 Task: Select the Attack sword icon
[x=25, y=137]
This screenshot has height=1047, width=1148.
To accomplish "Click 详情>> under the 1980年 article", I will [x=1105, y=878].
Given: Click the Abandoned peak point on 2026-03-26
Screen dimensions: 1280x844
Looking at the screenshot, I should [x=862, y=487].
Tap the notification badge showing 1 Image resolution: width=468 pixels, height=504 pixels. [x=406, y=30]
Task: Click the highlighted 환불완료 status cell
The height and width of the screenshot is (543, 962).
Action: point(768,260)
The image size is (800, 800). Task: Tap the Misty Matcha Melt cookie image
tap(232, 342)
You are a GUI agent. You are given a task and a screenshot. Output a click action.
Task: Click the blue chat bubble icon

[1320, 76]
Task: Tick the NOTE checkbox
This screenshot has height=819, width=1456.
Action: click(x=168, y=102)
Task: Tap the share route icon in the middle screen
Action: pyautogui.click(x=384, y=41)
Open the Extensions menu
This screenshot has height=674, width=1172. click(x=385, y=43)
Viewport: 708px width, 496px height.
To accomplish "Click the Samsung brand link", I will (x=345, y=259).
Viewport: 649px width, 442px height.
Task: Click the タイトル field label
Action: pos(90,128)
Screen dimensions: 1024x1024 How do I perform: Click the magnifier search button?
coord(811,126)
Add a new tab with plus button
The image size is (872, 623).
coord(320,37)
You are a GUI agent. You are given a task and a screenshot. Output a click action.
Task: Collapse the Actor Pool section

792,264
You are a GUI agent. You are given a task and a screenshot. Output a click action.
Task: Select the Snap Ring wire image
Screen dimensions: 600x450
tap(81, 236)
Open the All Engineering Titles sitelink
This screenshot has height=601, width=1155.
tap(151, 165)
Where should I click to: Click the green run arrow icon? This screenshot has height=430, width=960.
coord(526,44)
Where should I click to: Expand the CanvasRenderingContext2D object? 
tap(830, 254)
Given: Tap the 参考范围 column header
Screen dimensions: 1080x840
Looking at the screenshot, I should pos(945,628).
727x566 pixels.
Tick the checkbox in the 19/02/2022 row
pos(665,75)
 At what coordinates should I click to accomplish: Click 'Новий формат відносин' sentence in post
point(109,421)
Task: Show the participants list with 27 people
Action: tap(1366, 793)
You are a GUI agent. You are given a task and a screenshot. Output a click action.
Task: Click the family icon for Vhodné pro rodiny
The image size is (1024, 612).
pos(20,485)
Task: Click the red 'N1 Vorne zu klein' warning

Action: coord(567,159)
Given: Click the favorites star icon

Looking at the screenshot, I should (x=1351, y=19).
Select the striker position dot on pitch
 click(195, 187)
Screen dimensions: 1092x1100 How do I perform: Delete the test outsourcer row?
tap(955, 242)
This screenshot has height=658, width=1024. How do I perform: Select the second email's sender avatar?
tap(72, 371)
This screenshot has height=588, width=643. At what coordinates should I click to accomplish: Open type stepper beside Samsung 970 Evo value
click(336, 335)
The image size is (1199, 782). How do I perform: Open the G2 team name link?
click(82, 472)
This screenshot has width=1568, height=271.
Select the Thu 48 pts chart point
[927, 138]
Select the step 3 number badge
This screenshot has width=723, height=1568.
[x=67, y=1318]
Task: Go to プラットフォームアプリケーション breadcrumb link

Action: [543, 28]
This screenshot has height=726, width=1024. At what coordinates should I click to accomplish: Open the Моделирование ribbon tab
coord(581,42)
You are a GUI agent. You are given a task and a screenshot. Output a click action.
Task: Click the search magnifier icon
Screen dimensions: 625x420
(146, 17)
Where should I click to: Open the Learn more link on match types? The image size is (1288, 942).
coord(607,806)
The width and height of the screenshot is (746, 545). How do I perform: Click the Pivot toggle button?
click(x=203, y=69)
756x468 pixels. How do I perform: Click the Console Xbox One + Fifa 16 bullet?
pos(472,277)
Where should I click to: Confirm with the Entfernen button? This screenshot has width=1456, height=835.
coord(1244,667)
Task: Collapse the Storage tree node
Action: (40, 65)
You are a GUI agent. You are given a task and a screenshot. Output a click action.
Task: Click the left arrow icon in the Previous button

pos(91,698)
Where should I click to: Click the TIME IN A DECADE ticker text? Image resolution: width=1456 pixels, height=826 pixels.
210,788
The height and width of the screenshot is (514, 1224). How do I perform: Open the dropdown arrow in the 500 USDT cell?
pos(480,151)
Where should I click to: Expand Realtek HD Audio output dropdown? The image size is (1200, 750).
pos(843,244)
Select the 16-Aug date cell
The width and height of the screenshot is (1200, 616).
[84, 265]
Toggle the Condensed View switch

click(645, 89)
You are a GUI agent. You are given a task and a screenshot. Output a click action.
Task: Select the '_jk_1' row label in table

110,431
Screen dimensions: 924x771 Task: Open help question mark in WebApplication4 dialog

*****

THE PROBLEM: Repeat all of the entries above word for word.

COMPLETED TASK:
 Task: Select the Attack sword icon
[x=25, y=137]
This screenshot has height=1047, width=1148.
To accomplish "Click 详情>> under the 1980年 article", I will [x=1105, y=878].
Given: Click the Abandoned peak point on 2026-03-26
Screen dimensions: 1280x844
Looking at the screenshot, I should [x=862, y=487].
Tap the notification badge showing 1 Image resolution: width=468 pixels, height=504 pixels. [x=406, y=30]
Task: Click the highlighted 환불완료 status cell
The height and width of the screenshot is (543, 962).
Action: point(768,260)
The image size is (800, 800). Task: Tap the Misty Matcha Melt cookie image
tap(232, 342)
You are a GUI agent. You are given a task and a screenshot. Output a click action.
Task: Click the blue chat bubble icon

[1320, 76]
Task: Tick the NOTE checkbox
This screenshot has height=819, width=1456.
Action: click(x=168, y=102)
Task: Tap the share route icon in the middle screen
Action: pyautogui.click(x=384, y=41)
Open the Extensions menu
This screenshot has height=674, width=1172. click(x=385, y=43)
Viewport: 708px width, 496px height.
To accomplish "Click the Samsung brand link", I will (x=345, y=259).
Viewport: 649px width, 442px height.
Task: Click the タイトル field label
Action: pos(90,128)
Screen dimensions: 1024x1024 How do I perform: Click the magnifier search button?
coord(811,126)
Add a new tab with plus button
The image size is (872, 623).
coord(320,37)
You are a GUI agent. You are given a task and a screenshot. Output a click action.
Task: Collapse the Actor Pool section

792,264
You are a GUI agent. You are given a task and a screenshot. Output a click action.
Task: Select the Snap Ring wire image
Screen dimensions: 600x450
tap(81, 236)
Open the All Engineering Titles sitelink
This screenshot has height=601, width=1155.
tap(151, 165)
Where should I click to: Click the green run arrow icon? This screenshot has height=430, width=960.
coord(526,44)
Where should I click to: Expand the CanvasRenderingContext2D object? 
tap(830, 254)
Given: Tap the 参考范围 column header
Screen dimensions: 1080x840
Looking at the screenshot, I should pos(945,628).
727x566 pixels.
Tick the checkbox in the 19/02/2022 row
pos(665,75)
 At what coordinates should I click to accomplish: Click 'Новий формат відносин' sentence in post
point(109,421)
Task: Show the participants list with 27 people
Action: tap(1366, 793)
You are a GUI agent. You are given a task and a screenshot. Output a click action.
Task: Click the family icon for Vhodné pro rodiny
The image size is (1024, 612).
pos(20,485)
Task: Click the red 'N1 Vorne zu klein' warning

Action: coord(567,159)
Given: Click the favorites star icon

Looking at the screenshot, I should (x=1351, y=19).
Select the striker position dot on pitch
 click(195, 187)
Screen dimensions: 1092x1100 How do I perform: Delete the test outsourcer row?
tap(955, 242)
This screenshot has height=658, width=1024. How do I perform: Select the second email's sender avatar?
tap(72, 371)
This screenshot has height=588, width=643. At what coordinates should I click to accomplish: Open type stepper beside Samsung 970 Evo value
click(336, 335)
The image size is (1199, 782). How do I perform: Open the G2 team name link?
click(82, 472)
This screenshot has width=1568, height=271.
Select the Thu 48 pts chart point
[927, 138]
Select the step 3 number badge
This screenshot has width=723, height=1568.
[x=67, y=1318]
Task: Go to プラットフォームアプリケーション breadcrumb link

Action: [543, 28]
This screenshot has height=726, width=1024. At what coordinates should I click to accomplish: Open the Моделирование ribbon tab
coord(581,42)
You are a GUI agent. You are given a task and a screenshot. Output a click action.
Task: Click the search magnifier icon
Screen dimensions: 625x420
(146, 17)
Where should I click to: Open the Learn more link on match types? The image size is (1288, 942).
coord(607,806)
The width and height of the screenshot is (746, 545). How do I perform: Click the Pivot toggle button?
click(x=203, y=69)
756x468 pixels. How do I perform: Click the Console Xbox One + Fifa 16 bullet?
pos(472,277)
Where should I click to: Confirm with the Entfernen button? This screenshot has width=1456, height=835.
coord(1244,667)
Task: Collapse the Storage tree node
Action: (40, 65)
You are a GUI agent. You are given a task and a screenshot. Output a click action.
Task: Click the left arrow icon in the Previous button

pos(91,698)
Where should I click to: Click the TIME IN A DECADE ticker text? Image resolution: width=1456 pixels, height=826 pixels.
210,788
The height and width of the screenshot is (514, 1224). How do I perform: Open the dropdown arrow in the 500 USDT cell?
pos(480,151)
Where should I click to: Expand Realtek HD Audio output dropdown? The image size is (1200, 750).
pos(843,244)
Select the 16-Aug date cell
The width and height of the screenshot is (1200, 616).
[84, 265]
Toggle the Condensed View switch

click(645, 89)
You are a GUI agent. You are given a task and a screenshot. Output a click action.
Task: Select the '_jk_1' row label in table

110,431
Screen dimensions: 924x771 Task: Open help question mark in WebApplication4 dialog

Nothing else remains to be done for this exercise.